TEXT PASSAGE →
"""
Malibu attorney Samuel Besse, who at one time handled adoption legal services, concurred: “There are no guarantees that a birth mother can give, that I am aware of, that she can not ‘undo’ if she chooses. That goes for prenatal expenses and following through with giving up the baby after it is born.”

Approximately 120,000 children in the U.S. are currently awaiting adoption. Many are children of color, school-aged siblings who need to be placed in the same home, older children and special-needs children with physical, emotional or mental disabilities. Many are in custody of a public agency after having sustained unspeakable abuse, neglect and abandonment by the birth parents.

A Malibu mother, who did not want to be identified, spoke of herself and her husband’s formidable but highly rewarding experiences in adopting their foster care children.

“We knew there were babies who were addicted through prenatal drug abuse, and how often they are shuttled from foster home to foster home where there is no commitment to them,” said Smith (not her real name). “These children often end up in an institution, unadoptable.”

Smith, who has seven children, said she had “three birth daughters” when she learned she could not have any more children, “but each of us wanted more kids,” she said.

Due to prenatal addiction, Smith said that her oldest child was only a few months old when she and her husband were told he would never hear or see normally–never sit up, walk or talk.

“[Foster care] urged us to put him into an institution so that we could take a child that might have a better chance, but by that time, he was ours,” said Smith. “The county gave the [birth] parents 18 months to get their act together and if they didn’t, then the children became adoptable and the foster parents have first choice.”

Today, Smith’s children are healthy and are reportedly doing well in school.

Adoption services provided through a public agency are funded by state and federal taxes and are typically free or offered at a modest fee.

Another longtime Malibu resident, who also did not want to be identified, said that she and her husband’s experience in adopting two children, a brother and sister, ages 8 and 9, from an orphanage in St. Petersburg, Russia was “very positive.”

“A lot of people are having very tough economic times there,” said Jones (not her real name). “No family could [permanently] take these children.”

Jones said that the adoption, up to and including the trip to Russia to meet the children for the first time and legally adopt them, was handled professionally and “ran like clockwork,” offering high praise to the veteran international adoption attorney with whom she and her husband worked.

Jones acknowledged that “there’s a lot of paperwork and footwork” to the adoption process. Things have to be notarized, you have to tell about yourselves, demonstrate sufficient income to take care of the children. “There is a home visit,[and] we took physicals. Jones said the entire adoption process took six months.

Offering insight into her children’s past, Jones said, “The children are very independent–they were left alone. They buried a lot of their grief. They kept telling us they lived in an apartment with their mother before she got sick, often with no food, unattended, sometimes for days on end.”

As to the sometimes, slow bonding process between parents and children of different cultures, Jones reportedly had the opposite experience. “They were just adorable,” she said. “The first night in the hotel [the children] were very affectionate right away–full of life and mischief. They climbed right next to us, and that’s how we slept. They purposely give you time together before you go to court to make the adoption legal.”

While acknowledging that not all adoptions are successful, particularly ones that cross cultural and international divides, Jones recommends the journey to others looking into international adoption. “I would encourage it, there is everything to be gained. We took it on faith.”
"""
PROVIDED RECORDS →
"""
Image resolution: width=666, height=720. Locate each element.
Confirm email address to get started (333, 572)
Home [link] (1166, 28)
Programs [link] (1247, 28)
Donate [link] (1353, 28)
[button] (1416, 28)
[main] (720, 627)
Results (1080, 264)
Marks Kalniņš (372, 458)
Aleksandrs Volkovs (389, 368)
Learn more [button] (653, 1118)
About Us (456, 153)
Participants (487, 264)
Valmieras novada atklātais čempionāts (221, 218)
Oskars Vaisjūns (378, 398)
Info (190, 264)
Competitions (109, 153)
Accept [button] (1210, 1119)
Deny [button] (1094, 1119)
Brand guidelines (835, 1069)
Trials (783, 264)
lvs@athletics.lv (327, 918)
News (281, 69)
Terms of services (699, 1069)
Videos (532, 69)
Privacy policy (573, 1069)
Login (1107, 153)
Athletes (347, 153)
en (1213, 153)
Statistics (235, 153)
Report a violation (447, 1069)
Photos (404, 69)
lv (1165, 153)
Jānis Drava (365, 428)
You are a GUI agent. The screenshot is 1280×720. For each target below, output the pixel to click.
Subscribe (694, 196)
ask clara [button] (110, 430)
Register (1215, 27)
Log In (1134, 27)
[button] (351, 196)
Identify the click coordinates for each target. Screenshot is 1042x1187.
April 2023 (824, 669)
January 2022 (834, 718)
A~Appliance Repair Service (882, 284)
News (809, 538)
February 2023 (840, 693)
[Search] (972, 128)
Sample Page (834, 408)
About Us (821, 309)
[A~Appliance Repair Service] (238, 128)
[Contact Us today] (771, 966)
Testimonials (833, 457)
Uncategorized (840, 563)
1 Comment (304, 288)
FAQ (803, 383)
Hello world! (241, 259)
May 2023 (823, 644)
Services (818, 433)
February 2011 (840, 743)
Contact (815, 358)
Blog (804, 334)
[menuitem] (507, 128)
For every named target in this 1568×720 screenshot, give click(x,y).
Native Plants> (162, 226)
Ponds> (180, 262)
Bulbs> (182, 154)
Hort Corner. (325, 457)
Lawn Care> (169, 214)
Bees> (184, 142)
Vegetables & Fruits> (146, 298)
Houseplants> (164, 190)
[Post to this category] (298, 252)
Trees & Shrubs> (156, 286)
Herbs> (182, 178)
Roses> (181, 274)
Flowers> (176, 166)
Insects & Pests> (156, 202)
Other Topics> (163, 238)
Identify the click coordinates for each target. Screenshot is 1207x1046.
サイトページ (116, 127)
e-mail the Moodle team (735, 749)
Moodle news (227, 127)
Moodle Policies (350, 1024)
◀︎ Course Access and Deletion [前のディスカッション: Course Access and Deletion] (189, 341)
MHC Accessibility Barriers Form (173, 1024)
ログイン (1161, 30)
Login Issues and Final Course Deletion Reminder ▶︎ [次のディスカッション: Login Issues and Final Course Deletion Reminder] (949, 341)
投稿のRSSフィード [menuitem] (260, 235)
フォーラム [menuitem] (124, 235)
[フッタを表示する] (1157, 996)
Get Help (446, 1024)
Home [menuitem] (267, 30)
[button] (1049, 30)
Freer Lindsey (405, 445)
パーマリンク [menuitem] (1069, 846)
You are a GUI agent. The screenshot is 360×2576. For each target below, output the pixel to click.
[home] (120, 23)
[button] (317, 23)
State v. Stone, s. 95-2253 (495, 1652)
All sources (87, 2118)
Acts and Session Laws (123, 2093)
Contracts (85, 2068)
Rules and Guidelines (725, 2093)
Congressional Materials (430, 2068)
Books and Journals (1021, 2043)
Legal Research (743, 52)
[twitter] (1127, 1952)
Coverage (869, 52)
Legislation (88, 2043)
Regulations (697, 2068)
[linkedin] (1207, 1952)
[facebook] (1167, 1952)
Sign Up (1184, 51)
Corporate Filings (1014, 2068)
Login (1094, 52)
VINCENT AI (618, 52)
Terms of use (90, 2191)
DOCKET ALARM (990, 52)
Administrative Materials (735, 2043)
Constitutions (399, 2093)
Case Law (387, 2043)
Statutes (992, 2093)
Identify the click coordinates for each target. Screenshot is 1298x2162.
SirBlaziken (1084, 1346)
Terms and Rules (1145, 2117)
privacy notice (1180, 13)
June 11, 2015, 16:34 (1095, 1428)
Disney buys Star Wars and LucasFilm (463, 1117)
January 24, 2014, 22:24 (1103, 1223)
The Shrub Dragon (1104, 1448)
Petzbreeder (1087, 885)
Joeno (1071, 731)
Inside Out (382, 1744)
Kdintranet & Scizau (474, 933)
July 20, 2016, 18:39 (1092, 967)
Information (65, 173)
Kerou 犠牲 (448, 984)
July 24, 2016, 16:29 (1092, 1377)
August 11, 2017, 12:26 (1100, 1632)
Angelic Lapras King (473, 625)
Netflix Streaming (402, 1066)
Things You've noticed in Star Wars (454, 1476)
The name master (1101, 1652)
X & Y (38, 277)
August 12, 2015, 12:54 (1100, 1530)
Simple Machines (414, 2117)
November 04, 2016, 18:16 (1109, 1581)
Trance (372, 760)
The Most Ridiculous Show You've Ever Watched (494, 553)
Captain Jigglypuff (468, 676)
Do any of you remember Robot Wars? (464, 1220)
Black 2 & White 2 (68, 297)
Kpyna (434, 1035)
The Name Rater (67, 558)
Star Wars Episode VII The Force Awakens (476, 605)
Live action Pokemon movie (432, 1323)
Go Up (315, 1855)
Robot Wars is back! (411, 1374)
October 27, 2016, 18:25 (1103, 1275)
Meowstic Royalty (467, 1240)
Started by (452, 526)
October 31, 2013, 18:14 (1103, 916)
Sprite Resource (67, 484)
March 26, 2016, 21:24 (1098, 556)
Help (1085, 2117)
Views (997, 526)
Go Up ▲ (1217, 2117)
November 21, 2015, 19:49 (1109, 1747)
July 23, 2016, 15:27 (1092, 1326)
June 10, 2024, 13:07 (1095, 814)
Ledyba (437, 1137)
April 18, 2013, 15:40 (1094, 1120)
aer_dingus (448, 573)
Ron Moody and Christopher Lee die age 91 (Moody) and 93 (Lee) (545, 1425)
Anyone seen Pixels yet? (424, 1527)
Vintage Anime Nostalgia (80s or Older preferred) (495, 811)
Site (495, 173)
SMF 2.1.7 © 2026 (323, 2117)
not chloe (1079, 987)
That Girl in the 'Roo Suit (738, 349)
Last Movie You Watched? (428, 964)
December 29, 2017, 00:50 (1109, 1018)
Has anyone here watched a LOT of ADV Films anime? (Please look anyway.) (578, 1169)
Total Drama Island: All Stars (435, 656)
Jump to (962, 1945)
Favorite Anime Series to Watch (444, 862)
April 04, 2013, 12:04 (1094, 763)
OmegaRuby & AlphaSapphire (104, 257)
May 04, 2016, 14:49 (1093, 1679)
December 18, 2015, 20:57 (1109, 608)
"""
TASK ITEM → Reproduce verbatim the part of the adoption article that opens with the words containing "Jones acknowledged that" and closes with "took six months.". The lines above are not needed for this exercise.

RESPONSE FOR THIS EXERCISE →
Jones acknowledged that “there’s a lot of paperwork and footwork” to the adoption process. Things have to be notarized, you have to tell about yourselves, demonstrate sufficient income to take care of the children. “There is a home visit,[and] we took physicals. Jones said the entire adoption process took six months.